In this embodiment, the processing Unit 23 is a Micro Control Unit (MCU), which is also called a Single Chip Microcomputer (MCU) or a Single Chip Microcomputer, and is configured to appropriately reduce the frequency and specification of a Central Processing Unit (CPU), and integrate peripheral interfaces such as a Memory (Memory), a counter (Timer), a Universal Serial Bus (USB), an analog-to-digital (a/D) converter, a Universal Asynchronous Receiver/Transmitter (UART), a Programmable Logic Controller (PLC), a Programmable Logic Controller (DMA), a Direct Memory Access (DMA), and a Liquid Crystal Display (LCD) driving circuit on a Single Chip to form a Chip-level computer, which is configured to perform different combination control for different applications. The control is more convenient and is the preferred mode.

In this embodiment, the apparatus further includes a communication component 25 for externally sending the data processed by the MCU, and the communication component 25 is connected to the MCU. Therefore, data can be sent to a user or a cloud platform more conveniently, and the method is the preferable mode.

In the present embodiment, the communication part 25 includes a Radio Frequency (RF) element. Namely, the frequency range of the wireless signal is 300 kHz-300 GHz, and the wireless communication signal is a wireless communication signal with wide application. The wireless system is preferable because the structure can be simplified.

Specifically, the resistance strain gauge of the present embodiment is a full bridge strain gauge with a resistance of 1000 ohms. The full-bridge strain gage with the resistance of 1000 ohms is more sensitive and is the preferred mode.

Referring to fig. 3, a schematic circuit diagram of the present embodiment is shown in fig. 3, wherein a +3.3VDC voltage is connected to an input terminal of the strain sensor in the differential amplification circuit, and the output terminal generates a differential voltage output with a GND ground, so that data can be better acquired. The difference amplifier circuit 22 uses an AD8553 chip as an operational amplifier circuit, and outputs the strain sensor voltage amplified by 100 times to the processing unit 23.

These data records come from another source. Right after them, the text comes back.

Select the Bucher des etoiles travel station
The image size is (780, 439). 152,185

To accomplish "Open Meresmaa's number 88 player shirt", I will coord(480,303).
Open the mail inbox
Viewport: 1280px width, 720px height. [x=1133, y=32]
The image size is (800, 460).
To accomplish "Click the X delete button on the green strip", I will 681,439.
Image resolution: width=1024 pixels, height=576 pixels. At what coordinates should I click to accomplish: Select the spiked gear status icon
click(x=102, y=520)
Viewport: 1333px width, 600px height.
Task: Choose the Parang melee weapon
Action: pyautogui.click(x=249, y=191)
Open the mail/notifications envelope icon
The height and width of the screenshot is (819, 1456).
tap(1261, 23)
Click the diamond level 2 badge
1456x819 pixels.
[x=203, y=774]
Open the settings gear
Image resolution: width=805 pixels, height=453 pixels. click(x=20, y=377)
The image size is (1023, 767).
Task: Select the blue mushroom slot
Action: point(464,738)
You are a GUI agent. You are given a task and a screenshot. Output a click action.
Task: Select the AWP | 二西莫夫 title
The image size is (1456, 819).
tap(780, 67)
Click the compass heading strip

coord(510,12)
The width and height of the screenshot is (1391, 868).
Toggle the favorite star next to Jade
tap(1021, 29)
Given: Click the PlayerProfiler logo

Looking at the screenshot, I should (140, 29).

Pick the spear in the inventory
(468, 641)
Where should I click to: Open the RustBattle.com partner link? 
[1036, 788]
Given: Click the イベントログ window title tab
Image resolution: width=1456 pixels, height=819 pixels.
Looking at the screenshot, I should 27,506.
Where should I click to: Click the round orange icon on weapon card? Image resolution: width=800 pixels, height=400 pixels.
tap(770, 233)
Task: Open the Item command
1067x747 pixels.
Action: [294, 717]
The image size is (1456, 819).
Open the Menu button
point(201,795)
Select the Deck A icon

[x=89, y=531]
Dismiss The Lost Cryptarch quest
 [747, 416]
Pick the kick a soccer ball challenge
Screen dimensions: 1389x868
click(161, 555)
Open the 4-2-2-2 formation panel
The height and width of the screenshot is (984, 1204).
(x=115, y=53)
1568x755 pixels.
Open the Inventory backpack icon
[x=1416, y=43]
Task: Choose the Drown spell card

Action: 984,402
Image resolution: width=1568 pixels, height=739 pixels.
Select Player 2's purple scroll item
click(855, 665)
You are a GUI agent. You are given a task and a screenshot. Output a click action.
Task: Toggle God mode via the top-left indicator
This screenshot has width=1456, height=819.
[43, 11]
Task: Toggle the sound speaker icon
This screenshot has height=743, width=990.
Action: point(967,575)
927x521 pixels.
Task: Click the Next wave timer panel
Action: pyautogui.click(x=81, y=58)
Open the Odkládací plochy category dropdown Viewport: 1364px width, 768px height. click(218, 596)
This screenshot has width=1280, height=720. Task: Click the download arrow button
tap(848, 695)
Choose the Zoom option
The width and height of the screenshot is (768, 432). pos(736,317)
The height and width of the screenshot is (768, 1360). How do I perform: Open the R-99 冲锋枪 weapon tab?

The feedback resistor in the differential amplification circuit is used for amplifying the differential voltage generated by the deformation sensor, and the amplification factor is as follows:

the parameters of the embodiment are selected as follows: feedback resistance 2 ═ 392 k; the feedback resistance 1 is 3.92k, and the amplification factor is 200 times. This magnification is more suitable for processing by the processing means 23 and is preferred.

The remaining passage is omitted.